Metaphysics remains a fertile area for research, having recovered from the attacks of A.J. Ayer and the logical positivists. And though many were inherited from previous decades, the debate remains fierce. The philosophy of fiction, the problem of empty names, and the debate over existence's status as a property have all risen out of relative obscurity to become central concerns, while perennial issues such as free will, possible worlds, and the philosophy of time have had new life breathed into them.
Science has also played an increasingly significant role in metaphysics.
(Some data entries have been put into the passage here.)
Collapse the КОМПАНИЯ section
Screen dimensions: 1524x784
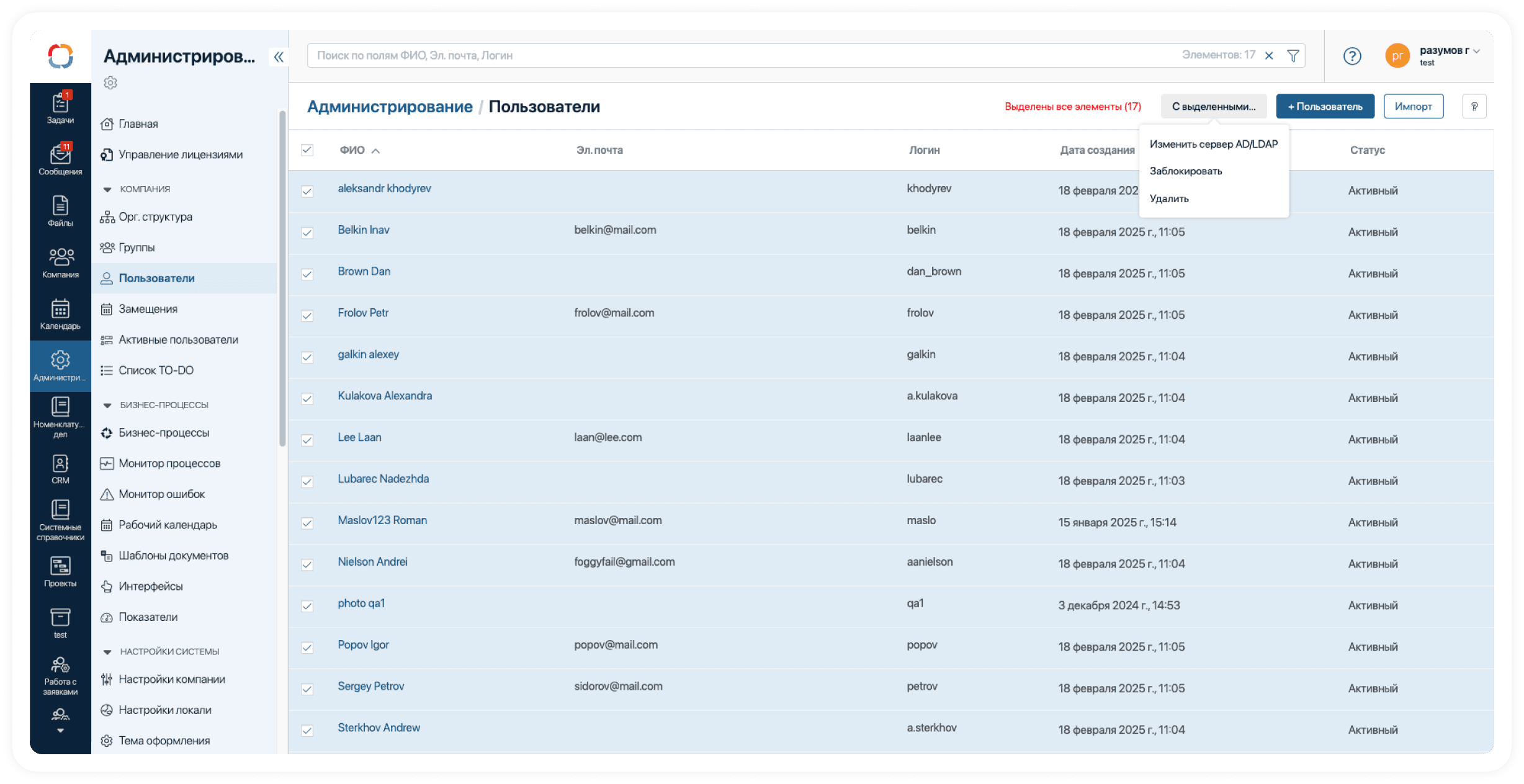[x=107, y=189]

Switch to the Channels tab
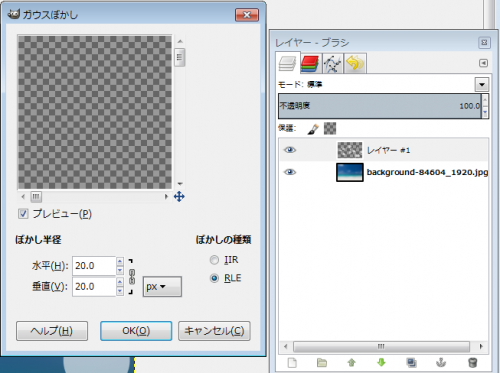coord(310,63)
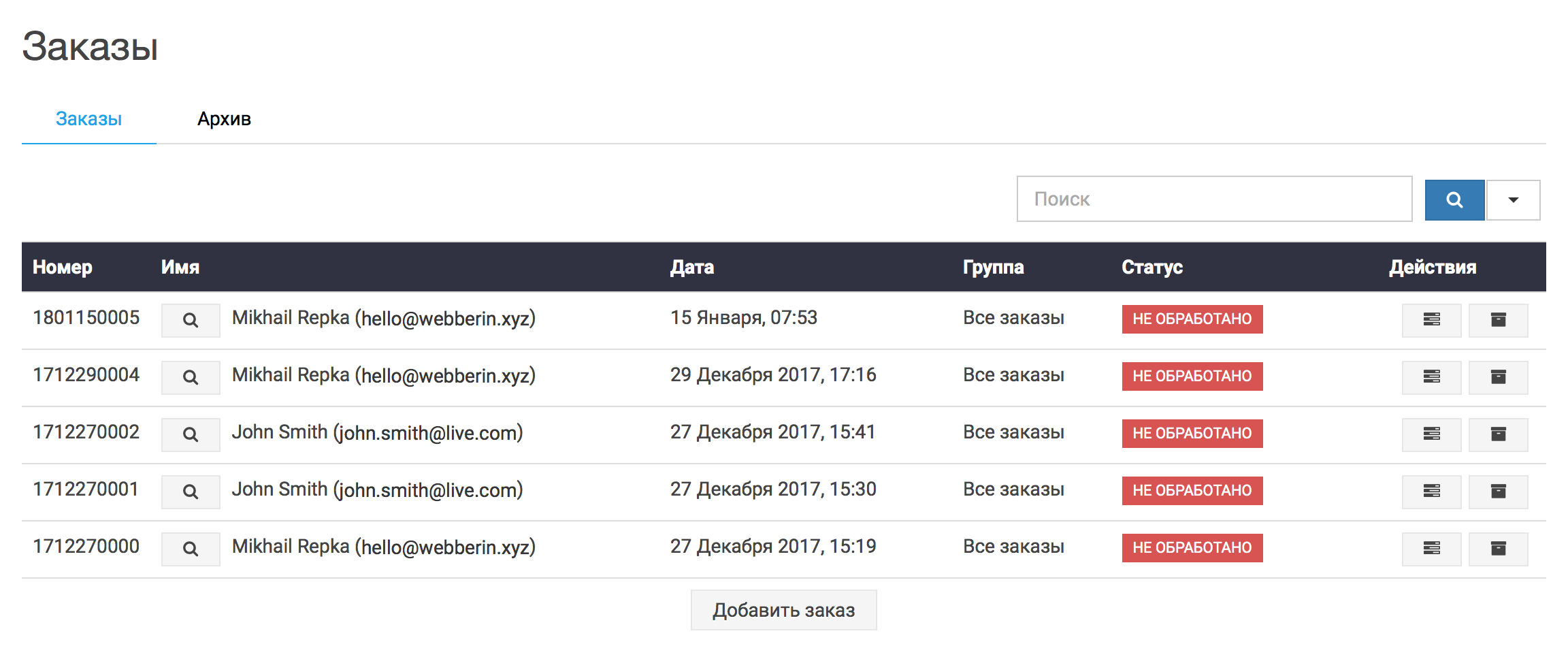This screenshot has height=659, width=1568.
Task: Open list icon for order 1712270000
Action: 1431,549
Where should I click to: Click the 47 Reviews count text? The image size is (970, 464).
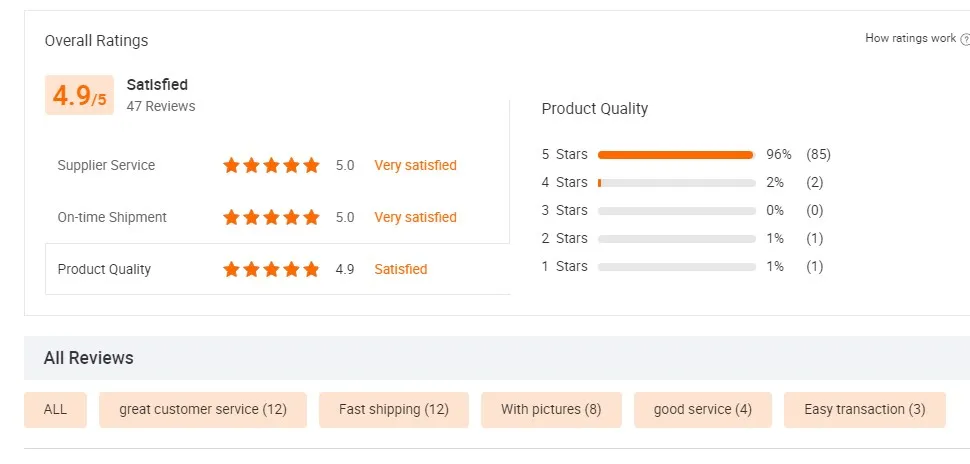tap(161, 106)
The theory of special relativity has had a profound effect on the philosophy of time, and quantum physics is routinely discussed in the free will debate. The weight given to scientific evidence is largely due to widespread commitments among philosophers to scientific realism and naturalism.
Philosophy of language 
Philosophy of language is another area that has slowed down over the course of the last four decades, as evidenced by the fact that few major figures in contemporary philosophy treat it as a primary research area. Indeed, while the debate remains fierce, it is still strongly under the influence of those figures from the first half of the century: Gottlob Frege, Bertrand Russell, Ludwig Wittgenstein, J.L. Austin, Alfred Tarski, and W.V.O. Quine.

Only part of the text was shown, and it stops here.